#### [Exercise text]
Code executor fails DNS queries when executed in privileged mode

Hi there :slight_smile:
I noticed a weird thing when setting up a brand new retool v3.85 instance. I used to have an old retool with a couple of workflows and instead of upgrading this instance I decided to install a new one on a new Kubernetes cluster (1.30).
I also use a self hosted instance of Temporal.

At first, my tasks making API requests to a web service always returned with "internal error". The retool-api logs were showing this error :
{"error":{"message":"FetchError: request to http://retool-workflow-backend/api/workflow/runQueryForSandboxed failed, reason: getaddrinfo EAI_AGAIN retool-workflow-backend","stacktrace":"FetchError: request to http://retool-workflow-backend/api/workflow/runQueryForSandboxed failed, reason: getaddrinfo EAI_AGAIN retool-workflow-backend\n at ClientRequest.<anonymous> (/retool/node_modules/.pnpm/node-fetch@2.7.0_encoding@0.1.13/node_modules/node-fetch/lib/index.js:1501:11)\n at ClientRequest.emit (node:events:517:28)\n at Socket.socketErrorListener (node:_http_client:501:9)\n at Socket.emit (node:events:517:28)\n at emitErrorNT (node:internal/streams/destroy:151:8)\n at emitErrorCloseNT (node:internal/streams/destroy:116:3)\n at process.processTicksAndRejections (node:internal/process/task_queues:82:21)","type":"FetchError"},"jobId":"6ab5b8b6-fc7f-40d5-b744-670469e35453","level":"error","message":"Error executing block:","orgId":1,"pid":50,"requestId":"50467154-b8c7-41b3-a0c1-9af87fcc8f55","sequelizeCount":6,"timestamp":"2024-09-06T15:20:49.135Z"}

It took me a while to understand that it was actually the retool-code-executor instance that was producing the error, and the api was only displaying it (the logs on retool-code-executor were showing nothing wrong.

#### [Source material]

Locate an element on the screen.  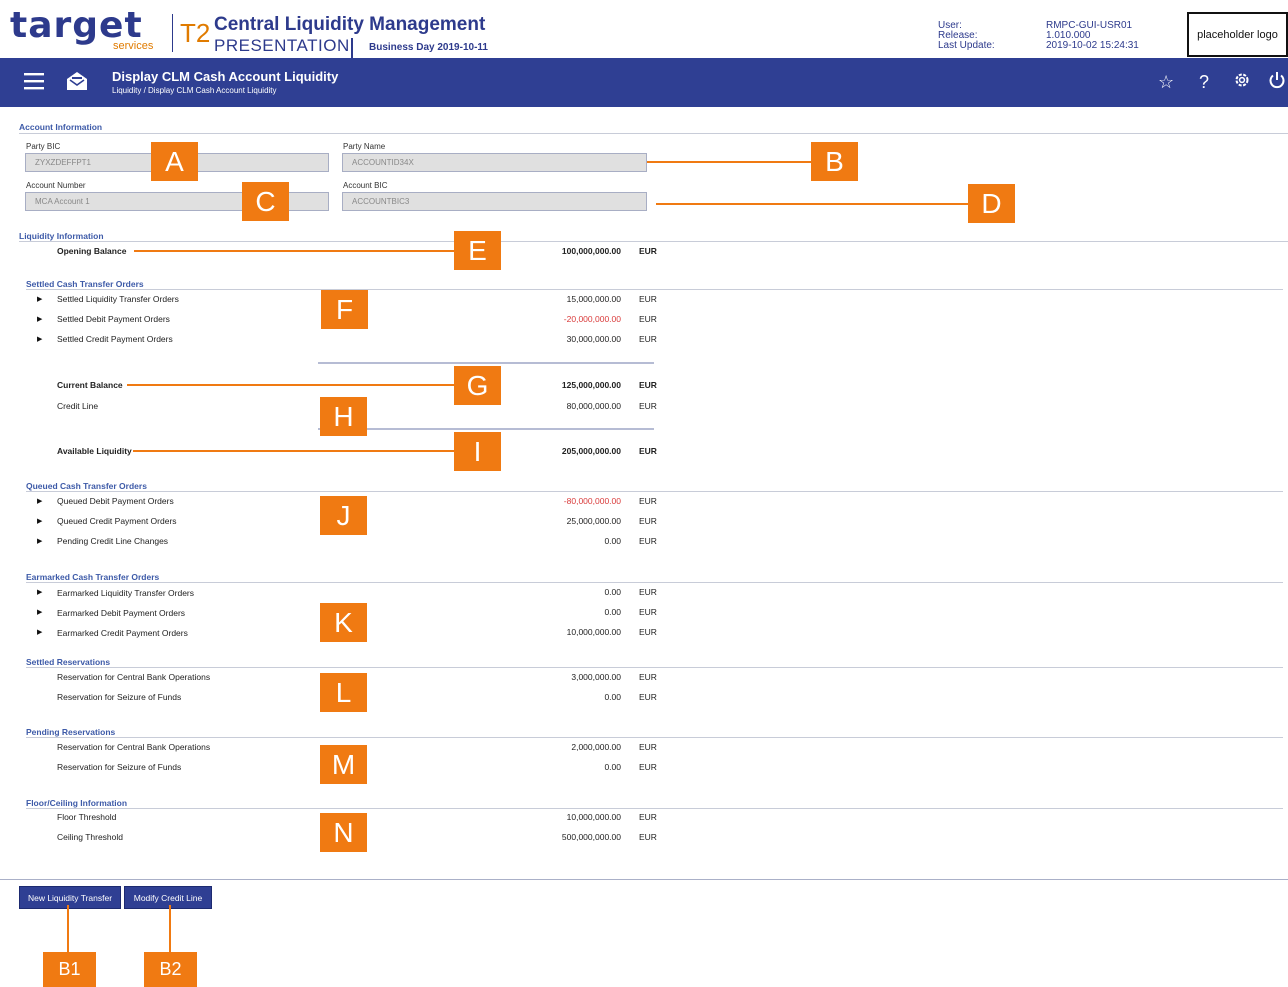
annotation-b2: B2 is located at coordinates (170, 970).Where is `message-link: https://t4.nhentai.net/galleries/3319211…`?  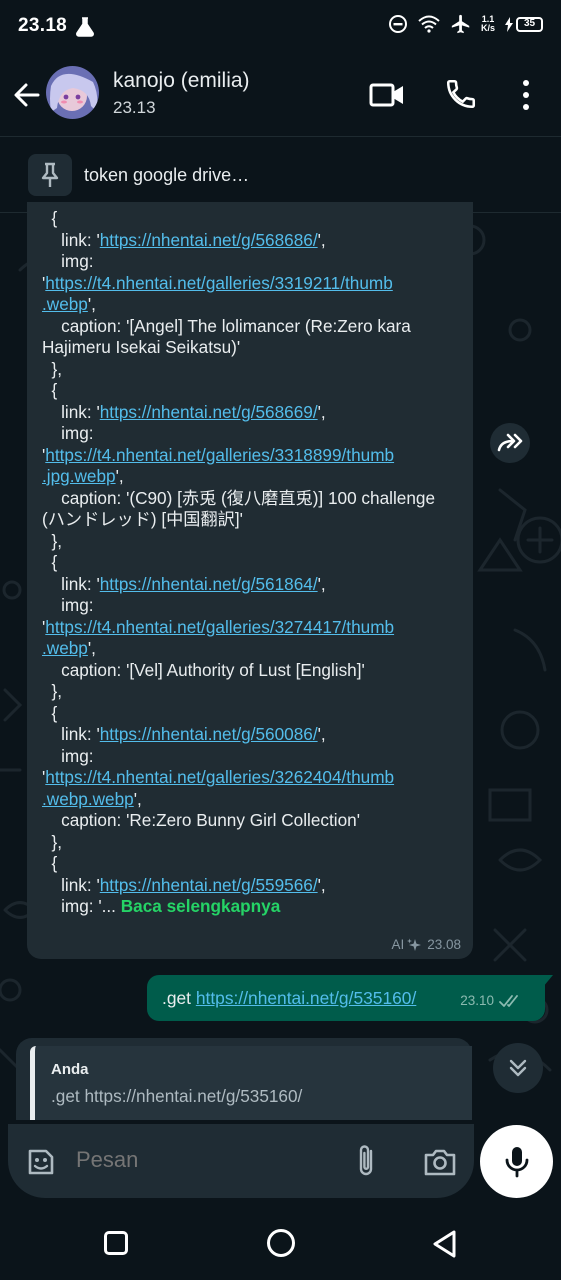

#### [Work instructions]
Continue the forum post about the Retool code executor failing DNS queries in privileged mode, starting right after its final sentence.

#### [Your response]
So, the executor could not access the workflow backend because it could not get its address from the node local dns services. Which was weird because any other pod could find the address behind retool-workflow-backend...
I saw that the pod was running in privileged mode, and decided to try something.
Running the executor in unprivileged mode fixes the issue, and executor can now get the backend address and query it correctly.

I just wanted to tell you about it. In the end I don't need privileged mode on the executor. But if you ever heard of or find a workaround I'd be happy to know about it :slight_smile:

Thanks :wink:

1 Like

Hi @Emeric_LEBON - welcome to the community! :wave: And thanks for letting us know about this. Did you deploy with Helm or with raw manifests? And did you use any of the Retool templates?

It probably goes without saying but this definitely shouldn't be the case! There are several scenarios that require code-executor to run as a privileged container so I'm definitely interested in tracking down what might be the issue here.

Hi Darren, thanks for that welcome, and I'm happy to help :slight_smile:

I deployed with the helm manifests. The chart version is 6.2.8 and I deployed retool v3.85.0.
The executor service image registry and tag are tryretool/code-executor-service:3.85.0-edge.
I haven't used any retool template yet. All I have is a simple workflow making API queries to a Vmware vSphere instance.

I have a node local dns setup, deployed via Helm, using the image registry.k8s.io/dns/k8s-dns-node-cache:1.23.1 .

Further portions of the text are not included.